In this experiment, participants’ brain activity is monitored using EEG while they play a video game involving choices that may result in mild electric shocks to another participant. The neural data collected as participants play this game will be analyzed in an attempt to identify the neural correlates of intentions and action outcomes.
This project combines neural stimulation and physiological recordings in order to uncover the relationship between subcortical arousal mechanisms (indexed by pupillometry) and TMS-EEG signatures of awareness, such as complexity and stability.
The generation and execution of voluntary actions can be described as involving three components: 1) the conscious experience of choosing and carrying out the action, 2) the neural activity preceding and following the action, and 3) the timing and intensity of the movement.
This study examines the causal roles and relationships between different brain regions implicated in these components of voluntary action during deliberate and arbitrary decision-making.
We investigate the sense of agency – the sense of ownership or authorship of our actions. TMS is used to artificially activate cortical regions of the brain, and when it is applied to motor cortex participants will move their arms, legs, or other muscles involuntarily. Wittgenstein famously asked: “What is left over if I subtract the fact that my arm goes up from that fact that I raise my arm?” – We aim to answer this interesting question.

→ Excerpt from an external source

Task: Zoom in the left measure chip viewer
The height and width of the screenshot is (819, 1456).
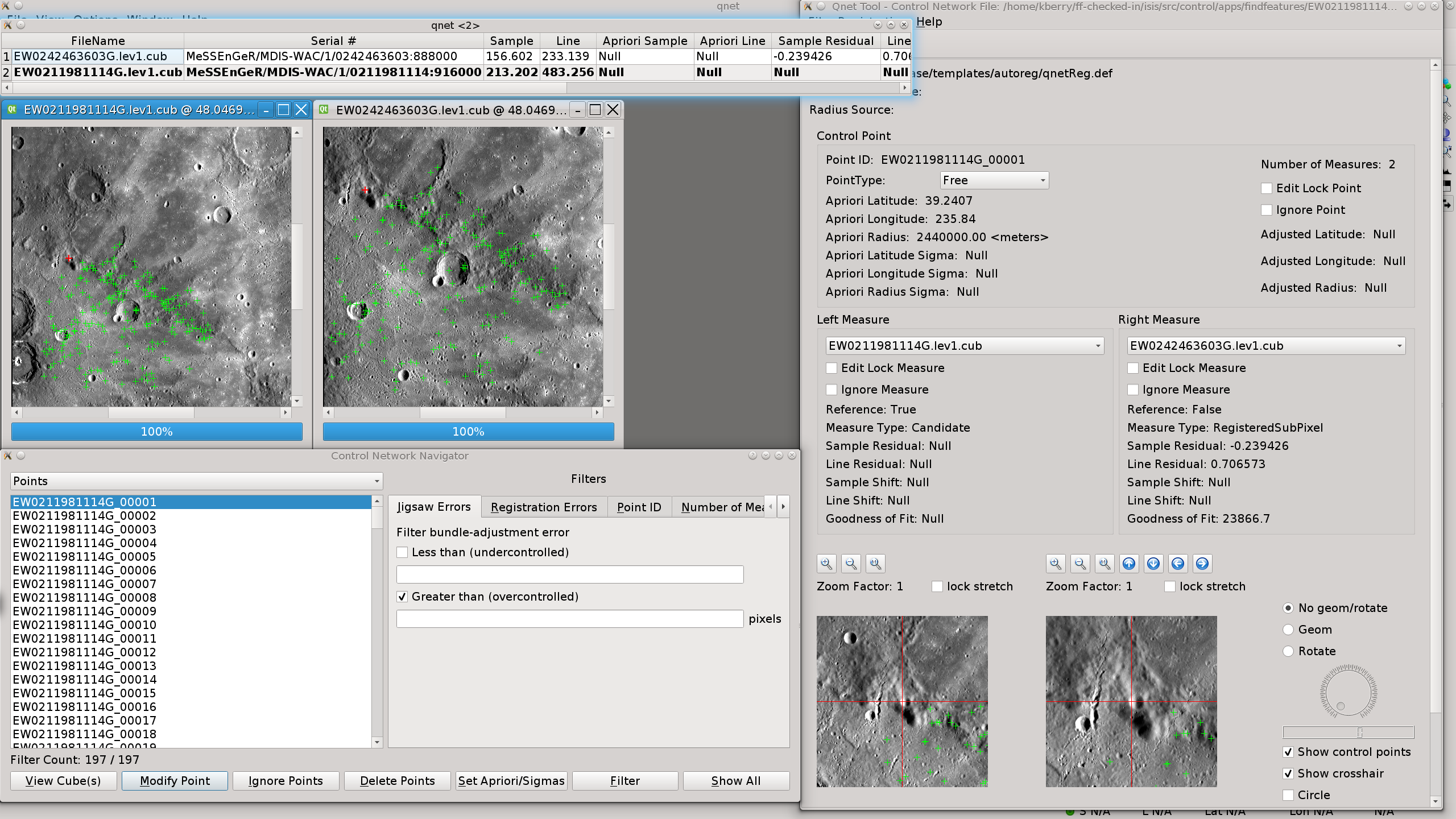Action: tap(826, 564)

This project aims to uncover the similarities and differences in how the brain generates self-initiated actions and creative ideas, two examples of spontaneous behavior. We investigate similarities and differences in behavior as well as antecedent pupillary signals.
Is imagining one of the ways through which people become aware of intending to act? Do brain signals associated with a voluntary action partly reflect imagination related to that action? Does the experience of deciding feel active or passive? In this experiment, we investigate these questions surrounding the experience of volition using methods such as Libet-type tasks in which participants are asked to move or imagine moving.
The neural basis of intention is still largely unknown. In this study, we will aim to decode the process of decision-making and intention-formation from electroencephalography (EEG) brain signals. We intend to use these methods to answer questions such as how intentions are shaped either freely or from environmental cues.
This project aims to develop an novel method for studying intentionality and commitment to a plan of action by analyzing reaction time patterns when participants are forced to change their minds.
This study examines several neural correlates of consciousness across three experimental paradigms commonly used in studies of visual perception. By doing so, we aim to test whether the neural correlates of interest are truly activated by consciousness of visual stimuli as opposed to resulting from differences across participants and experimental paradigms.
The Sound-Induced Flash Illusion has been documented in previous research on auditory-visual integration in the human brain. This illusion is induced during a perceptual task in which visual flashes are presented on a computer simultaneously with a disparate number of auditory beeps, leading the observer to misperceive the number of flashes that they have seen. In this project, we record EEG activity and eye movements in order to identify the neural correlates of this phenomenon.
The readiness potential (RP) is a slow buildup of electrical potential recorded at the scalp preceding spontaneous muscle movement. When first discovered, the RP was interpreted as evidence that the decision to act is made far in advance of the movement, even before an individual’s conscious awareness of the decision. However, since then, this interpretation has been called into question, with one criticism being that the RP may precede but is not unique to spontaneous action.
The purpose of this study is to add to this debate surrounding the readiness potential by testing the earliest time point at which the EEG data preceding spontaneous action can be differentiated from EEG activity that did not precede any action.